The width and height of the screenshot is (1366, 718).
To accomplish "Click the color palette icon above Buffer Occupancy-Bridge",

————————

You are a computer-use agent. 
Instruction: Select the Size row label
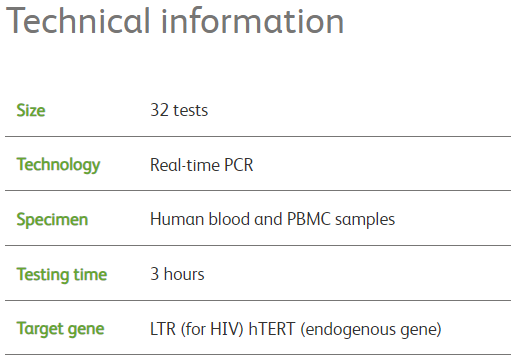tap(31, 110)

————————

Exercise. Give the lines from the line with "You are a computer-use agent." to the line with "tap(31, 110)" as a two-column CSV with the headers input and output, one row per entry. Put each field in quotes, turn line breaks into spaces, and leave the pictures out.

Output.
input,output
"You are a computer-use agent. Instruction: Select the Size row label","tap(31, 110)"